- What is asked:
Render all of the material below as a numbered list, one entry per line, leaving out the blank lines.
•••••
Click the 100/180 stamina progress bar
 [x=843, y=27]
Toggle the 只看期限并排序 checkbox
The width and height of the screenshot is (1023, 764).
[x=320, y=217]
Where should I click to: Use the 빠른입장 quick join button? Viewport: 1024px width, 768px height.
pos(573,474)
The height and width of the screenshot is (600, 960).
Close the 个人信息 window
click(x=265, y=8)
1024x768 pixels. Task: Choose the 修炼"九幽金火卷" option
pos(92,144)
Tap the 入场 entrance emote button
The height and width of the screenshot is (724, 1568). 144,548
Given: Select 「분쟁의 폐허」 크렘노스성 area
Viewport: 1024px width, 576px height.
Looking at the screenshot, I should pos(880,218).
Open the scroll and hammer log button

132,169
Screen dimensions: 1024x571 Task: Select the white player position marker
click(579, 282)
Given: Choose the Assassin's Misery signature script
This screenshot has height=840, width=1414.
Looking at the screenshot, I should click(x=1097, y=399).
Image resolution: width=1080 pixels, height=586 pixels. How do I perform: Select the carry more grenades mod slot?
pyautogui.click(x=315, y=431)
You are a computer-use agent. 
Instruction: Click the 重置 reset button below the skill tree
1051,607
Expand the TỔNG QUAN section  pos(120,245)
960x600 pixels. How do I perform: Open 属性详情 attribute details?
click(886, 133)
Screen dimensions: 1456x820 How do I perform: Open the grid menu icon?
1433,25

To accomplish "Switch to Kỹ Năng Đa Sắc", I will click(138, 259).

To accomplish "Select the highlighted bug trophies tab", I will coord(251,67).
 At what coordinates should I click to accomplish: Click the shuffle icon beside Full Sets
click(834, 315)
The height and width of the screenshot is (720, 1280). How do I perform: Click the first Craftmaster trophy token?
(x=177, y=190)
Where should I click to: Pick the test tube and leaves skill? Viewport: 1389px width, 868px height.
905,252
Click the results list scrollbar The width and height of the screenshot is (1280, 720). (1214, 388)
•••••
- Written answer:
1. Click the 100/180 stamina progress bar
2.  [x=843, y=27]
3. Toggle the 只看期限并排序 checkbox
4. The width and height of the screenshot is (1023, 764).
5. [x=320, y=217]
6. Where should I click to: Use the 빠른입장 quick join button? Viewport: 1024px width, 768px height.
7. pos(573,474)
8. The height and width of the screenshot is (600, 960).
9. Close the 个人信息 window
10. click(x=265, y=8)
11. 1024x768 pixels. Task: Choose the 修炼"九幽金火卷" option
12. pos(92,144)
13. Tap the 入场 entrance emote button
14. The height and width of the screenshot is (724, 1568). 144,548
15. Given: Select 「분쟁의 폐허」 크렘노스성 area
16. Viewport: 1024px width, 576px height.
17. Looking at the screenshot, I should pos(880,218).
18. Open the scroll and hammer log button
19. 132,169
20. Screen dimensions: 1024x571 Task: Select the white player position marker
21. click(579, 282)
22. Given: Choose the Assassin's Misery signature script
23. This screenshot has height=840, width=1414.
24. Looking at the screenshot, I should click(x=1097, y=399).
25. Image resolution: width=1080 pixels, height=586 pixels. How do I perform: Select the carry more grenades mod slot?
26. pyautogui.click(x=315, y=431)
27. You are a computer-use agent. 
28. Instruction: Click the 重置 reset button below the skill tree
29. 1051,607
30. Expand the TỔNG QUAN section  pos(120,245)
31. 960x600 pixels. How do I perform: Open 属性详情 attribute details?
32. click(886, 133)
33. Screen dimensions: 1456x820 How do I perform: Open the grid menu icon?
34. 1433,25
35. To accomplish "Switch to Kỹ Năng Đa Sắc", I will click(138, 259).
36. To accomplish "Select the highlighted bug trophies tab", I will coord(251,67).
37.  At what coordinates should I click to accomplish: Click the shuffle icon beside Full Sets
38. click(834, 315)
39. The height and width of the screenshot is (720, 1280). How do I perform: Click the first Craftmaster trophy token?
40. (x=177, y=190)
41. Where should I click to: Pick the test tube and leaves skill? Viewport: 1389px width, 868px height.
42. 905,252
43. Click the results list scrollbar The width and height of the screenshot is (1280, 720). (1214, 388)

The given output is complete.